▶ _Source data_:
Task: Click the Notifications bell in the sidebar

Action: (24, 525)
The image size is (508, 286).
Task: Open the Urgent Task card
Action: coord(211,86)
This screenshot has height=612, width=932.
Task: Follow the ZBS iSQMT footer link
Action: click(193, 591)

▶ _The task_: So that nothing is lost, write out each record exactly as it appears above.

▶ _Response to this exercise_:
Task: Click the Notifications bell in the sidebar

Action: (24, 525)
The image size is (508, 286).
Task: Open the Urgent Task card
Action: coord(211,86)
This screenshot has height=612, width=932.
Task: Follow the ZBS iSQMT footer link
Action: click(193, 591)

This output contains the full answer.